Authors: Ben Bova
Tags: #High Tech, #Fantasy Fiction, #Virtual Reality, #Florida, #Fiction, #Psychological, #Science Fiction, #Amusement Parks, #Thrillers
As she swiftly dressed and put on her makeup, Vickie smiled at his choice of restaurant: there would be belly dancers at the Moroccan Pavilion, she knew. She decided to wear a white belted tank dress with a gold-trimmed white jacket over it. Simple and modest, with a knee- length skirt.
When she saw Smith waiting for her at the restaurant's bar he was in the same light gray suit he had worn all day.
She had never seen him in anything else. Did he bring only the one suit or did he have several of the same cut and shade?
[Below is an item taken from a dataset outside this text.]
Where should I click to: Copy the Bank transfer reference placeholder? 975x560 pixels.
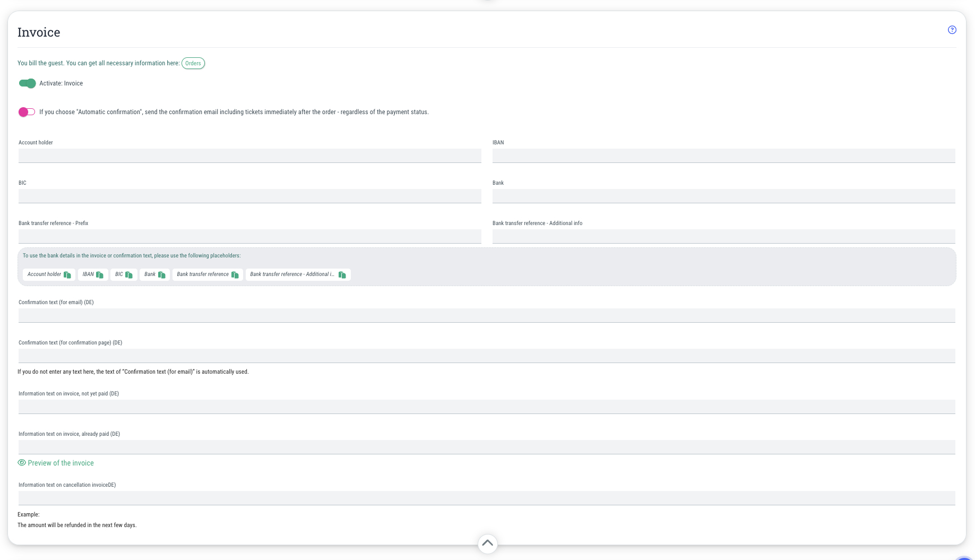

"What's it like living in Disney World?" she asked over the reedy Middle-Eastern music. The restaurant, an opulent Hollywood version of the Arabian Nights, was barely half-full at this late hour. And the service seemed painfully slow.
Smith shrugged his square shoulders. "The hotel's okay. Good service. Everybody's very pleasant. I don't know if that's Floridian or Marriott training."
"Some of both, I should think," said Vickie. Once they were seated at their table and dabbing at an appetizer of stuffed grape leaves, Vickie said, "Quentin seems such a formal name."
"It's a family tradition. Actually I'm Quentin Wayne Smith the Third."
"That's a mouthful. What do your friends call you?"
"Mr. Smith."
That brought Vickie up short. Then she saw he was grinning at her.
"Chuck," he said. "My friends call me Chuck."
"Not Smitty?"
"No." He shook his head. "Never Smitty. I hate that."
He was rather handsome when he smiled, Vickie thought. Good-looking in a boyish athletic way. But he didn't come across as boyish. This was a man, an adult who looked out at the world through those startling blue eyes and measured everything very rationally. He was ambitious, that Vickie could see easily. Already working in the white House. It seemed perfectly clear to her that he had plans to move higher.
But apparently his mind was on things closer to hand.
"I guess I'll be in the lab all day tomorrow with resident genius," he grumbled. "Is there a portable TV I can bring into his lab? I don't want to miss the Thanksgiving games."
"I don't think there are any portables in the building," Vickie replied, reaching for a piece of the round flat pita bread.
"Rats."
"But there's a tabletop TV in Muncrief's room. You could watch the games in there. Or carry it down to Jace's lab if you want to stay there with him."
His face brightened. "Okay. That'll work."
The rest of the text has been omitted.